The concrete slab will sit on a layer of polystyrene board to insulate it from the ground. The edges are also insulated from the surrounding air. We’l stick with the standard arrangements for the slab.
What insulation features are important to us?
Trying to decide which insulation was optimum for our design meant starting with a list of features that were important to us.
First thing to think about is the traditional cost/benefit analysis to make sure we get good value from the purchase price.
Next, what are the sustainability credentials for each product? Is it made from a renewable source (eg wool) or a recycled material (eg recycled plastic)? Is it such a high performing material that the overall energy saving benefit trumps the competitors’ green manufacturing credentials?
Finally, how is this material going to impact on our health and that of the builders? Does it contain chemicals which we’d prefer not to have in our home? Will the builders have to go to great lengths not to be exposed to the material when slicing and dicing it during construction?
Two candidates chosen for walls and ceiling.
We’ve selected two candidates for further investigation.
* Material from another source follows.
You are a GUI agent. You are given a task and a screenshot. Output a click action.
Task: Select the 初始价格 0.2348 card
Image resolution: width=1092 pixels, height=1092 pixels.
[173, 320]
The first option is polyester batts made from recycled plastic. Scanning the website of one supplier (Insulation Australia) highlighted the advantages of this material. Sustainability credentials are good as it contains up to 85% recycled materials (eg PET bottles) and the batts can be recycled at their end of their life. Health looks good as well because the builders won’t require any protective equipment for installation. The batts are described as non-irritant, non-toxic and non-allergenic – lots of “nons” there.
Our second option is more like the Rolls Royce of insulation. We are thinking of a combination of bulk and reflective insulation as supplied by Kingspan.
Kooltherm K12 is a rigid, foam-like insulation that is coated with a reflective surface. From the sustainability perspective, no CFCs are used during the manufacturing. The supplier claims it has zero Ozone Depletion Potential and low Global Warming Potential. For the builders, the materials are chemically inert. Funnily enough, the main issue during construction is the amount of UV radiation reflected off the surface. Sunglasses and sunscreen are the order of the day when working with the panels in sunny weather.
The Kooltherm would be used in combination with Aircell Permishield which is a reflective insulation. Patented materials are used to manufacture Permishield so it’s hard to determine the sustainability credentials. Like the Kooltherm, the main health concern with installation is getting sunburned. The material itself is non-toxic and non-hazardous.
Plan to finalise insulation choices.
Having decided on a couple of options, we need to investigate cost/benefit.
It’s relatively easy to get a feel for the different costs because suppliers can provide budget quotes from the plans. However, there is more work to get an idea of the insulation merits. We’ve decided to use the NatHERS rating program to help answer that question. Our consultant will run the model twice, once for a material similar to the polyester batts and then again for the Kingspan insulation. That should give us the missing half of the cost/benefit balance.
Apart from providing information about insulation, running the NatHERS model will tell us what energy star rating we have achieved with the designs. Can’t wait for that one!